(Records from a data collection)
======
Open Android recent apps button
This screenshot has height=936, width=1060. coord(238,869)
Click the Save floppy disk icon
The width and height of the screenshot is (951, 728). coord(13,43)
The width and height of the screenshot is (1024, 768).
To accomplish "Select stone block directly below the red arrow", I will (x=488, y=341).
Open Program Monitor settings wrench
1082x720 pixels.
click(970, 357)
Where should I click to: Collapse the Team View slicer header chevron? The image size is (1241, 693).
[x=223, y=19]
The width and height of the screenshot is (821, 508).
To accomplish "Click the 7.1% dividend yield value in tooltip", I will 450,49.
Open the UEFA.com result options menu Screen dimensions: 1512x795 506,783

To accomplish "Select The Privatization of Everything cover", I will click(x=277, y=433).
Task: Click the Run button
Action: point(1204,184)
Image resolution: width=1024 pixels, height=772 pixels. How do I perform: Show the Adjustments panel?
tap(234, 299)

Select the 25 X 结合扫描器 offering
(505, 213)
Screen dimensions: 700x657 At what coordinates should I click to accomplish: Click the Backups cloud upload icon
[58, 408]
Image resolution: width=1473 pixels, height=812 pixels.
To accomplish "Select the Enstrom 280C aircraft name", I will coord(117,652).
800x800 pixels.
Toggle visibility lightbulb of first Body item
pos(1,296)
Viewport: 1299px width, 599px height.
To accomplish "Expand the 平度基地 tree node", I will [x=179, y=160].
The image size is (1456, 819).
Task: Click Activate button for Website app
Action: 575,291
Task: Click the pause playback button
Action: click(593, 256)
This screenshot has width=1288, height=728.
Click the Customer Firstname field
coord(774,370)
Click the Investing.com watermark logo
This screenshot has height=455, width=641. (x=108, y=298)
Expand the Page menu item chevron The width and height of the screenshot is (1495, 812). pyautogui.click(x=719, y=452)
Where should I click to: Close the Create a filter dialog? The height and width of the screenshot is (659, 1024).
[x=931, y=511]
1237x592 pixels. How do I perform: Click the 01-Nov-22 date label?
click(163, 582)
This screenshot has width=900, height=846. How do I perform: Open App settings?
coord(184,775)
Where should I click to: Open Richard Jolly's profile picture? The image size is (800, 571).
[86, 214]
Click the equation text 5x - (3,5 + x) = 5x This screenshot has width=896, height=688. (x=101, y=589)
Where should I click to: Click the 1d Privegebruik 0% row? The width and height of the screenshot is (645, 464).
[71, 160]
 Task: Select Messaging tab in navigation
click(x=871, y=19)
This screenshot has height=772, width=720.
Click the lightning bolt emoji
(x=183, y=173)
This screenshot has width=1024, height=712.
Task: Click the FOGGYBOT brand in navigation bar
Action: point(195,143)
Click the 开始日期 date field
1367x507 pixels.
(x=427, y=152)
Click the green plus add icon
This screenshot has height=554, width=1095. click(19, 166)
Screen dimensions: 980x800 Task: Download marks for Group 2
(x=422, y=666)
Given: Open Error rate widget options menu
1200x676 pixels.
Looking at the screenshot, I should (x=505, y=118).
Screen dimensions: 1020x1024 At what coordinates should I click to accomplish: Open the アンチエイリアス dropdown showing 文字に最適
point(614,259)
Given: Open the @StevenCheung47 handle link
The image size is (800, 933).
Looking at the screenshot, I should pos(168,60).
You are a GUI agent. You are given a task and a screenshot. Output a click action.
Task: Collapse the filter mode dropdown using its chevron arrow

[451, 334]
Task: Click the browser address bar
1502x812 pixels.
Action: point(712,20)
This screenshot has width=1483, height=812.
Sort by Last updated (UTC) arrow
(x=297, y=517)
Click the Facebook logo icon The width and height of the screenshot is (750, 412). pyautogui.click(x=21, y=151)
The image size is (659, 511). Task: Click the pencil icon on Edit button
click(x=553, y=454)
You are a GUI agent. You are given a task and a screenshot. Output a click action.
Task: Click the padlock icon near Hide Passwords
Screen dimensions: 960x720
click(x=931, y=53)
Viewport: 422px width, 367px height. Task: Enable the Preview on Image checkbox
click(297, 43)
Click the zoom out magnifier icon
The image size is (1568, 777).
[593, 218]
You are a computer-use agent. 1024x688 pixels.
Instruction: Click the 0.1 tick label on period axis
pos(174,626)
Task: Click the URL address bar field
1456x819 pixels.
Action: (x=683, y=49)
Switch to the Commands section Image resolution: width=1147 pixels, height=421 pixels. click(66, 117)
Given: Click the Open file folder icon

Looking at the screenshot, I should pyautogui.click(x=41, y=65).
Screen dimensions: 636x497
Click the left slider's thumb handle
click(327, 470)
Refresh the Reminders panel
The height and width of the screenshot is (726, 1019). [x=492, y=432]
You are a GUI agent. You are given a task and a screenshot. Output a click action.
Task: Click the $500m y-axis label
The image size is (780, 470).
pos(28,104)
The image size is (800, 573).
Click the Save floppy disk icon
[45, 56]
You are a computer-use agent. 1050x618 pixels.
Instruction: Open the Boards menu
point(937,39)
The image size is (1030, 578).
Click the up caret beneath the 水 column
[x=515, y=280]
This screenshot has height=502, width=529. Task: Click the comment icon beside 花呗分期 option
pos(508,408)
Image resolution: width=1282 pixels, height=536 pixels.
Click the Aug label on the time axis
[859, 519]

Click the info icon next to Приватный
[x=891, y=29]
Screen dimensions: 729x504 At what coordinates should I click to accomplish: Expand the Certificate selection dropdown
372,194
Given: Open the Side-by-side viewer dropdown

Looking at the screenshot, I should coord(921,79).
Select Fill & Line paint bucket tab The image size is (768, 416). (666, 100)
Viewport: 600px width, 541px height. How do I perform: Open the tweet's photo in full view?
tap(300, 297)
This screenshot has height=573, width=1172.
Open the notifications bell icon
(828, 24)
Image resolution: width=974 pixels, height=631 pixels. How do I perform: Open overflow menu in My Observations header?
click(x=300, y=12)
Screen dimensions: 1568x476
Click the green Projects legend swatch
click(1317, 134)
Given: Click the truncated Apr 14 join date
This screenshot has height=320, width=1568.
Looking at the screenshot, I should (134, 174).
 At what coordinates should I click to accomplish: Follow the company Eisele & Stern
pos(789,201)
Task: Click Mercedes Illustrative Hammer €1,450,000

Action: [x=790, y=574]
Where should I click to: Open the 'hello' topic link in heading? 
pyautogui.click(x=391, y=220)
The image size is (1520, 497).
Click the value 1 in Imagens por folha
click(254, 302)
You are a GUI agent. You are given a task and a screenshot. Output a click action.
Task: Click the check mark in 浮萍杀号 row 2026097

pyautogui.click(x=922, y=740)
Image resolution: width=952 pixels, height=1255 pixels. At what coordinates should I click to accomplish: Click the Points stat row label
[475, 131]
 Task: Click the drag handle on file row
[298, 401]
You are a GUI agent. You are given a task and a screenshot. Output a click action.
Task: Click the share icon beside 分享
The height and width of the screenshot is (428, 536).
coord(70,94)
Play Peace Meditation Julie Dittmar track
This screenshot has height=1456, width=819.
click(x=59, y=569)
======
→ Directions for this task
Your answer should be the lines from the one containing "This screenshot has height=320, width=1568." through the end of the records, both included, output exactly and with nothing added.

→ Solution to this exercise
This screenshot has height=320, width=1568.
Looking at the screenshot, I should (134, 174).
 At what coordinates should I click to accomplish: Follow the company Eisele & Stern
pos(789,201)
Task: Click Mercedes Illustrative Hammer €1,450,000

Action: [x=790, y=574]
Where should I click to: Open the 'hello' topic link in heading? 
pyautogui.click(x=391, y=220)
The image size is (1520, 497).
Click the value 1 in Imagens por folha
click(254, 302)
You are a GUI agent. You are given a task and a screenshot. Output a click action.
Task: Click the check mark in 浮萍杀号 row 2026097

pyautogui.click(x=922, y=740)
Image resolution: width=952 pixels, height=1255 pixels. At what coordinates should I click to accomplish: Click the Points stat row label
[475, 131]
 Task: Click the drag handle on file row
[298, 401]
You are a GUI agent. You are given a task and a screenshot. Output a click action.
Task: Click the share icon beside 分享
The height and width of the screenshot is (428, 536).
coord(70,94)
Play Peace Meditation Julie Dittmar track
This screenshot has height=1456, width=819.
click(x=59, y=569)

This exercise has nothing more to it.